Mercer Wealth, which globally has $160 billion in AUM, plans to boost its AUM in the region to $2-$3bn in the next 2-3 years from the present $1bn, said Yasir AbuShaban, a Dubai-based principal with Mercer Wealth.

Within the next two to three years, we are looking at reaching $2 to $3 billion as a conservative estimate and we do see an opportunity to do so,” said Mr AbuShaban.

Mercer does not directly make investments, but allocates clients’ money they have discretion to, to professional asset managers. They also provide advice to clients.

“We have buying power. We can negotiate on their (client’s) behalf with asset managers to provide them lower fees than they otherwise would have to get on their own,” he added.

Mercer Wealth’s clients include sovereign wealth funds, family offices, and insurance companies among others.

From its office in Dubai, Mercer also looks after Africa, India and Turkey, where they also see opportunity for growth.

Wealth creation in Middle East and Africa (MEA) grew 8.5 per cent to $8.1 trillion last year from $7.5tn in 2015, higher than last year’s global average of 6 per cent and the second-highest growth in a region after Asia-Pacific which grew 9.9 per cent, according to consultancy Boston Consulting Group (BCG). In the region, where wealth grew just 1.9 per cent in 2015 compared with 2014, a pickup in oil prices has helped in wealth generation.

BCG is forecasting MEA wealth will rise to $12tn by 2021, growing at an annual average of 8 per cent.

Drivers of wealth generation in the region will be split evenly between new wealth creation and growth of performance of existing assets, according to BCG.

Another general trend in the region is clients’ looking for a comprehensive approach to investing, according to Mr AbuShaban.
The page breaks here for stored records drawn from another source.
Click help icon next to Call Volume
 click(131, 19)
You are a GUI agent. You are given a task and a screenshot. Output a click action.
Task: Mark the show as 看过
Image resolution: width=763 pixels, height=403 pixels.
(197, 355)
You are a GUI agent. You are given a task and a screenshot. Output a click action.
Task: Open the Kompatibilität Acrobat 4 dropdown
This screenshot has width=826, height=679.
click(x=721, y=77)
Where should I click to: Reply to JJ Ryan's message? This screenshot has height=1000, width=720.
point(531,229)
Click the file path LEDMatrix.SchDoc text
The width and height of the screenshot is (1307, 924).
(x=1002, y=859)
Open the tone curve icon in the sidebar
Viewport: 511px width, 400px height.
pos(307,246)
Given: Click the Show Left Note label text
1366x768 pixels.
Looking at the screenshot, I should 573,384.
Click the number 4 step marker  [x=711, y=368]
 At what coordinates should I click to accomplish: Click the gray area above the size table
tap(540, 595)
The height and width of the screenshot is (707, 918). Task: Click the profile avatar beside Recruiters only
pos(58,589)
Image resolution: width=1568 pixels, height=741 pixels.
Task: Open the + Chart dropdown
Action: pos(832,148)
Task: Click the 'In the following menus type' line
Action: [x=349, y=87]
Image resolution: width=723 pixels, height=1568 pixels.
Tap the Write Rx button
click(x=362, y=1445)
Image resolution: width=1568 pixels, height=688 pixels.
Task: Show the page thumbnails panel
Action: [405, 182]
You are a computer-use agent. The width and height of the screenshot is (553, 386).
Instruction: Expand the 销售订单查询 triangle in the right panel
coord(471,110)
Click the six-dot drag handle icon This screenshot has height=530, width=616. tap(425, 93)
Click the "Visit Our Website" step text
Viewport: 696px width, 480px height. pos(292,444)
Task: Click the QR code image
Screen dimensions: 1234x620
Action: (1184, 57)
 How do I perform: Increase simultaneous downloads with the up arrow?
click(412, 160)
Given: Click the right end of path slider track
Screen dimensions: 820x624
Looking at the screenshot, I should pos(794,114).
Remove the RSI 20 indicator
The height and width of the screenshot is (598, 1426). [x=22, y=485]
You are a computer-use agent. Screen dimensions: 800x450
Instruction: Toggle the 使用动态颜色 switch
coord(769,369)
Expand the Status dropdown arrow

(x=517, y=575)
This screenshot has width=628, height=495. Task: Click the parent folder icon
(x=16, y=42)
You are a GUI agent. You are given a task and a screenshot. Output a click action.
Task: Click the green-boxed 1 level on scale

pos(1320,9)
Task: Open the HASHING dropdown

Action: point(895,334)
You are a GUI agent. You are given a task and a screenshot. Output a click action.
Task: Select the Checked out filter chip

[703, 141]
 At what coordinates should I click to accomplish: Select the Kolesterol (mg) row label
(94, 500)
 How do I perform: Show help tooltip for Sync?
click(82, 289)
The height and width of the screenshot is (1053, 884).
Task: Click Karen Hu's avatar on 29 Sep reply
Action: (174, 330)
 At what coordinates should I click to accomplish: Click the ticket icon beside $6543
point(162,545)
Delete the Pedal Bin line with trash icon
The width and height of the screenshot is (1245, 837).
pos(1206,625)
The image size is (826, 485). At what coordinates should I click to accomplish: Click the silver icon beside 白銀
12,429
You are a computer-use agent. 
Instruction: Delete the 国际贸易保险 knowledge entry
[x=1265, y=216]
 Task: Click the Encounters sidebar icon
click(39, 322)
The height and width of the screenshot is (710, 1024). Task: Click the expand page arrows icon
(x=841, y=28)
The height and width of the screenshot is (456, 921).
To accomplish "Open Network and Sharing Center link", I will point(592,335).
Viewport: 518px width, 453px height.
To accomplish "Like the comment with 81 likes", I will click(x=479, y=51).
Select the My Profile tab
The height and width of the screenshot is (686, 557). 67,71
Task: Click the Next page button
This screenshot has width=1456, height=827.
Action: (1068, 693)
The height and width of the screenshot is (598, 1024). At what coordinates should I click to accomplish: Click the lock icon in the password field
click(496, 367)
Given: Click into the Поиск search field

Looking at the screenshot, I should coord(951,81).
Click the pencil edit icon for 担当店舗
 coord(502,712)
“Institutional investors or some of the families are seeing a slowdown in the available capital they have to invest and in that sense they are looking at optimizing the way they manage their portfolios and making sure they are not investing haphazardly and different parts of their investment are working together,” said Mr AbuShaban.

Some clients also have a higher appetite for risk, given the low interest-rate environment that does not provide enough yield for some institutional investors. These clients are keen to invest in illiquid assets, such as private equity and infrastructure.

“What we have seen is a desire for higher returns in what has been a low-return environment specifically in various fixed income or bonds,” he said.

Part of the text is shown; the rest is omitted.